- Opening Delimiter -

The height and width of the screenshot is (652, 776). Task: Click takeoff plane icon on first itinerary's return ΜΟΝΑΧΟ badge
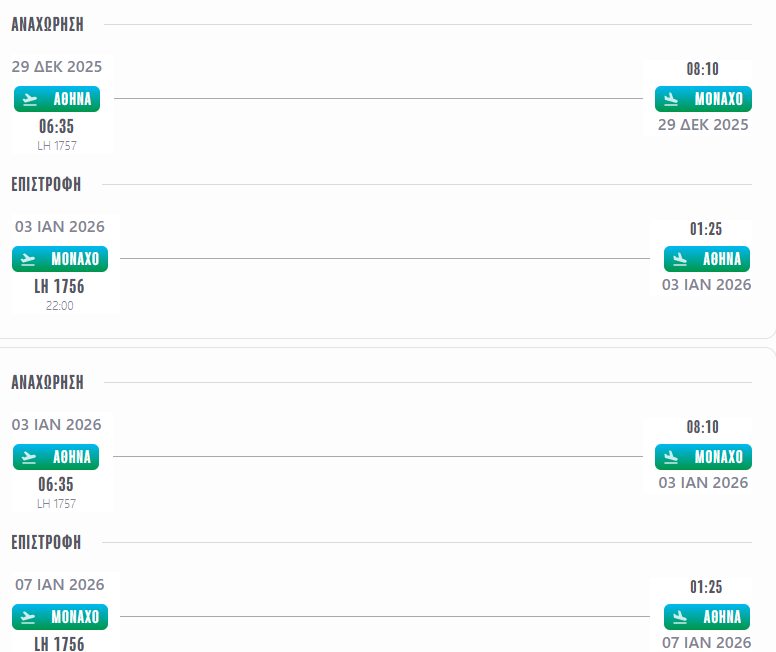pos(29,259)
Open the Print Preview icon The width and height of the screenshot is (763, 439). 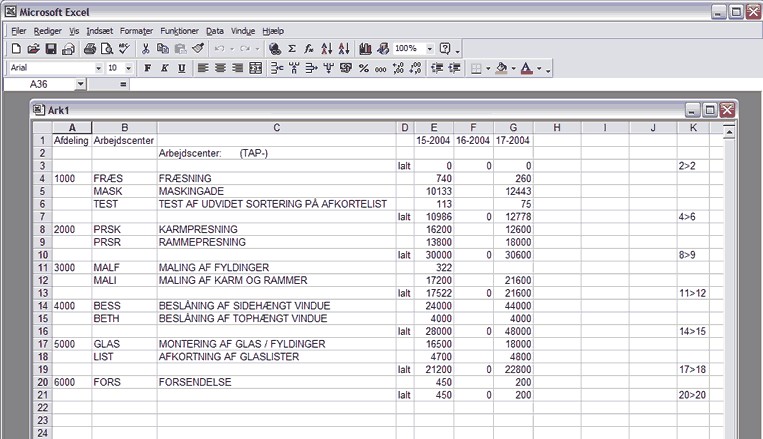pyautogui.click(x=107, y=48)
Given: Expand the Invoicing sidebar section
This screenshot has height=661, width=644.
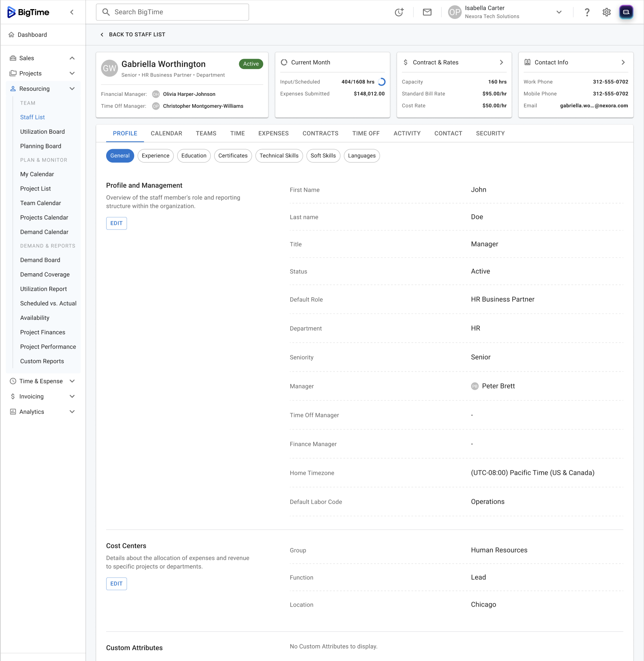Looking at the screenshot, I should pyautogui.click(x=72, y=396).
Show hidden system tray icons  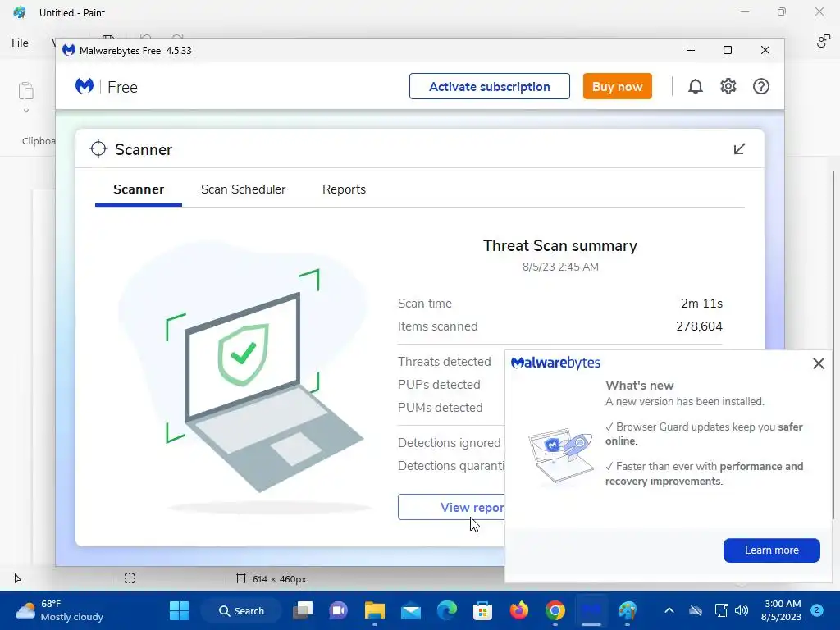(x=669, y=610)
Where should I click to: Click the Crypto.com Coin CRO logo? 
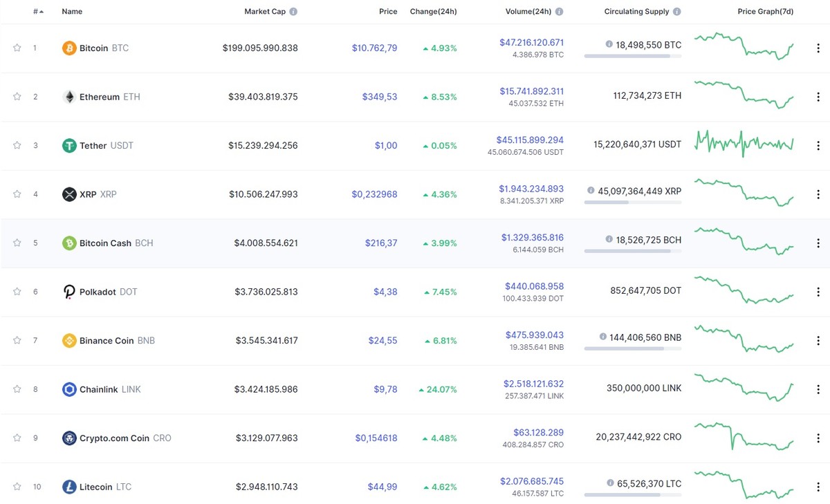click(69, 438)
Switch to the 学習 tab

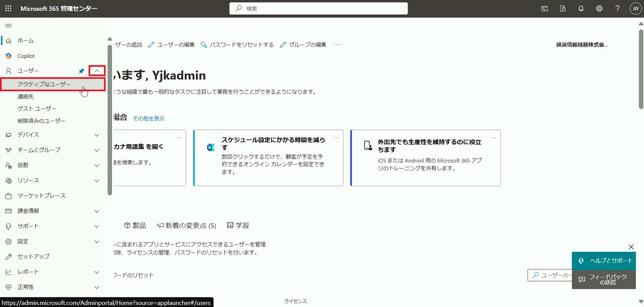(238, 225)
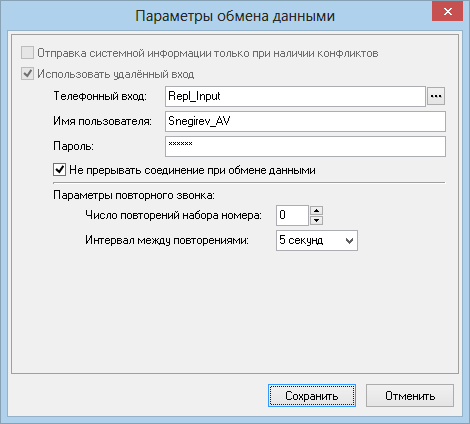Click the Пароль: label text
Screen dimensions: 470x424
point(73,146)
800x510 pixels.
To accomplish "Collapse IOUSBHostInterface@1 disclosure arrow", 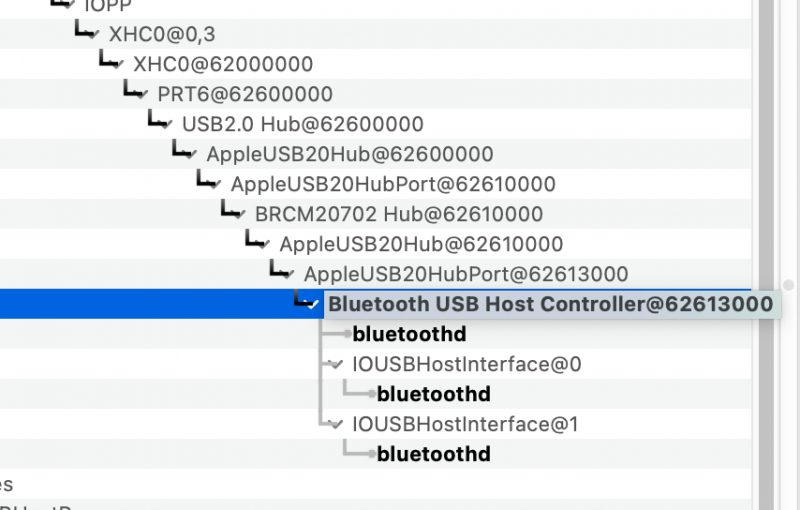I will (x=337, y=425).
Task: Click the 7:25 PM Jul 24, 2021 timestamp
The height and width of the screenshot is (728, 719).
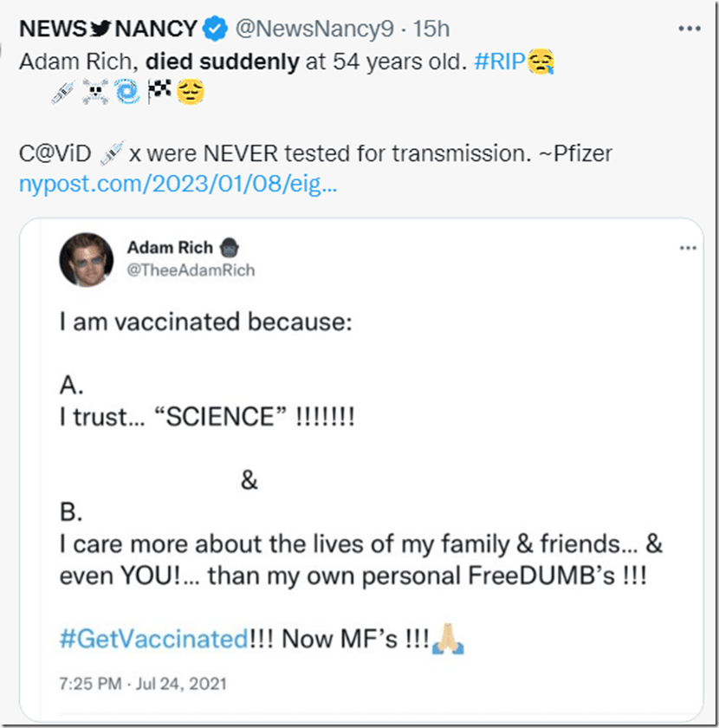Action: click(x=143, y=684)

- Closing Delimiter -

* **Required action**: From the line containing "Task: Click the" through the last line of the records, both included, output those lines exactly and nothing else; skip the pictures.

* **Exercise answer**:
Task: Click the 7:25 PM Jul 24, 2021 timestamp
The height and width of the screenshot is (728, 719).
Action: click(x=143, y=684)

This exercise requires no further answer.